Conclusions and Implications
The development of hypertension and cardiovascular disease as global epidemics has occurred in conjunction with urbanization and industrialization and, more recently, economic globalization.1,2,89,90 Our meta-analysis and systematic review found that job strain, a common feature of industrial workplaces, plays an important role in BP elevation. The association between job strain and ABP, as well as the possible role of other psychosocial workplace stressors (e.g., effort–reward imbalance and threat-avoidant vigilance) in elevating ABP, may help to explain the previously observed association between job strain and cardiovascular disease,91,92 providing a partial explanation for the causation of these global epidemics. Because the prevalence of job strain appears to be increasing,93 job strain may also be a potential contributor to the increasing prevalence of hypertension worldwide.90
In the face of the high prevalence of hypertension and emerging insights concerning the relationship of work to hypertension, individual clinicians could become overwhelmed if they attempt to prevent work-related hypertension by themselves. In addition to an active role for clinicians, a public health approach is needed, in which BP and workplace risk factors for BP elevation are systematically evaluated on a large scale by appropriately trained health workers. Occupations with a high prevalence of hypertension (e.g., professional drivers,10 police,94 firefighters95) could be initially targeted for further evaluation. Clinicians can play an active public health role in this process by identifying clusters of work-related hypertension as potential occupational sentinel health events.96
Interventions to reduce the prevalence of job strain can be carried out at many levels: the individual, the job, the occupation, the organization, and from outside the organization through laws and regulations.97,98 Workplace interventions to increase job control (and therefore to reduce job strain), either through organizational-level99 or task-restructuring100 interventions, have shown health benefits. Therefore, an important step in the primary prevention of hypertension is the large-scale assessment, control, and prevention of job strain and possibly other psychosocial job stressors.
Acknowledgments
This study was funded by the Center for Social Epidemiology.

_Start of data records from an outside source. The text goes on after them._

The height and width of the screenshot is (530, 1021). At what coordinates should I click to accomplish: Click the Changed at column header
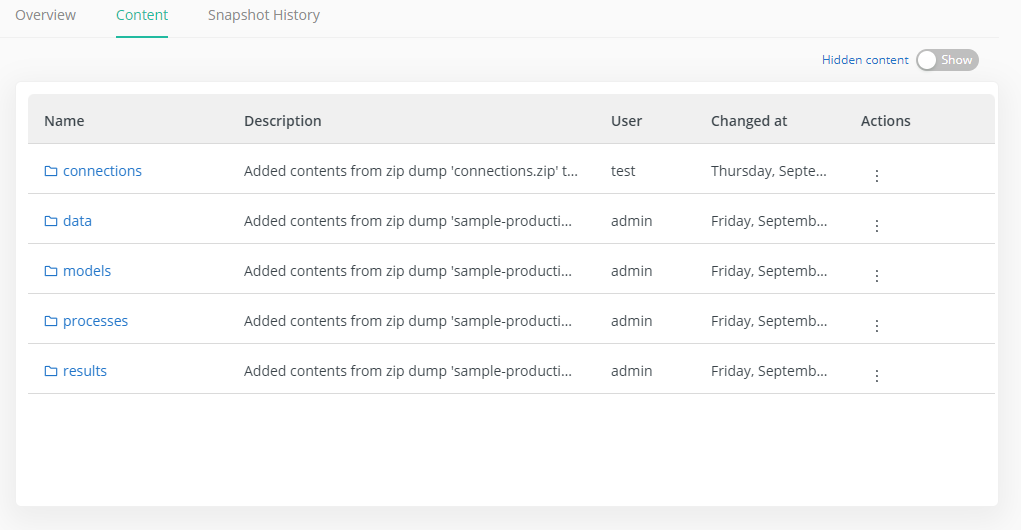[749, 121]
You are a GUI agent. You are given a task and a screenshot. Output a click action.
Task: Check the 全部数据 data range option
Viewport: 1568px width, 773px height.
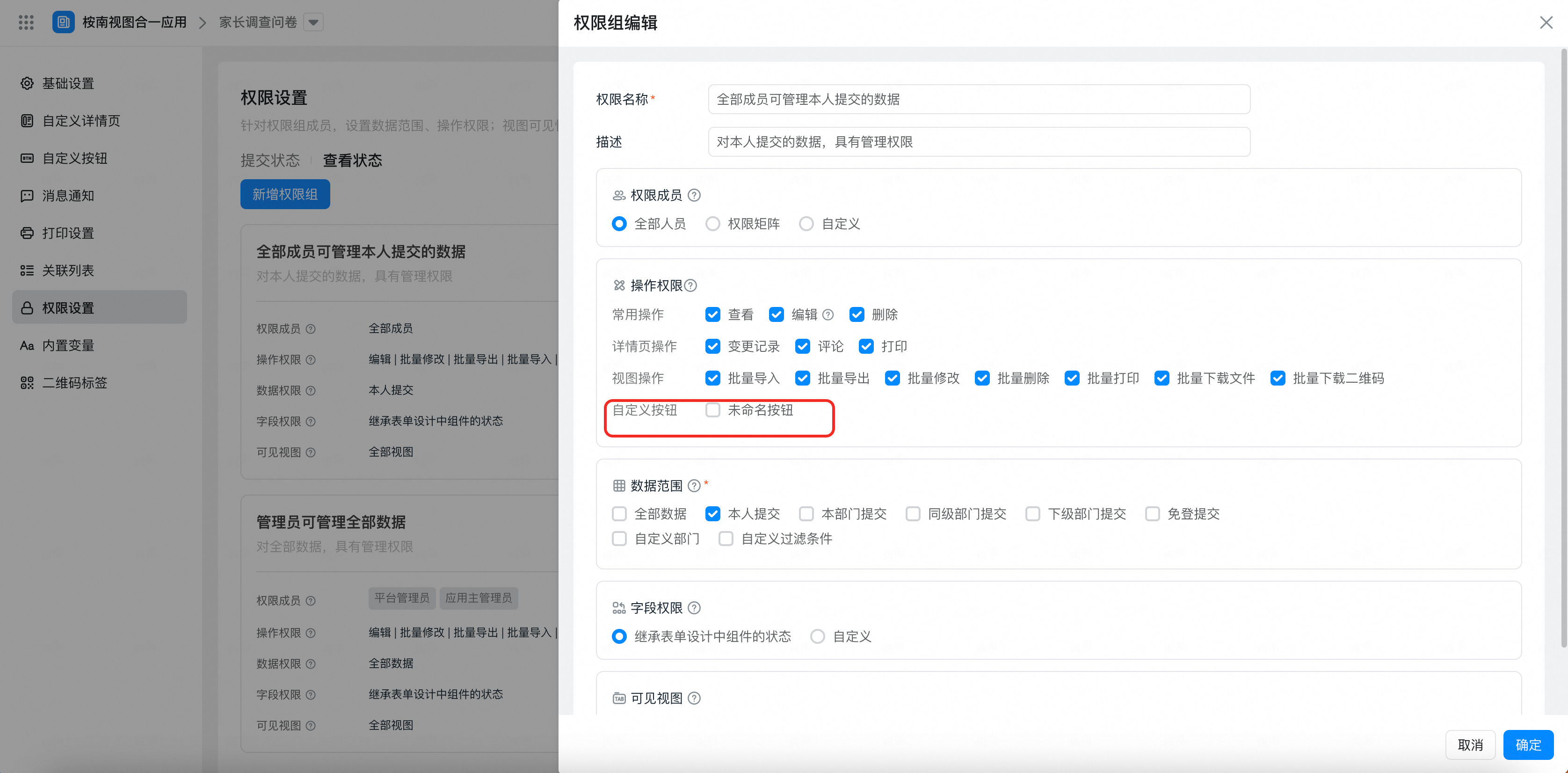[619, 514]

An earlier version of this article was presented at 30th International Congress of Occupational Health, Cancun, Mexico, March 19, 2012, and at the First International Congress and Fourth Forum of the Americas on Psychosocial Factors, Stress and Health at Work, Bogota, Colombia, October 17, 2012.
We thank Karen Belkić, Joseph Schwartz, and Dean Baker for their insights on masked hypertension and their important work on the relationship between job strain and ambulatory blood pressure and cardiovascular disease. We are also grateful for the support and insights of our late colleague and mentor Thomas Pickering.
Human Participant Protection
Institutional review board approval was not needed for this systematic review and meta-analysis because no participants were enrolled.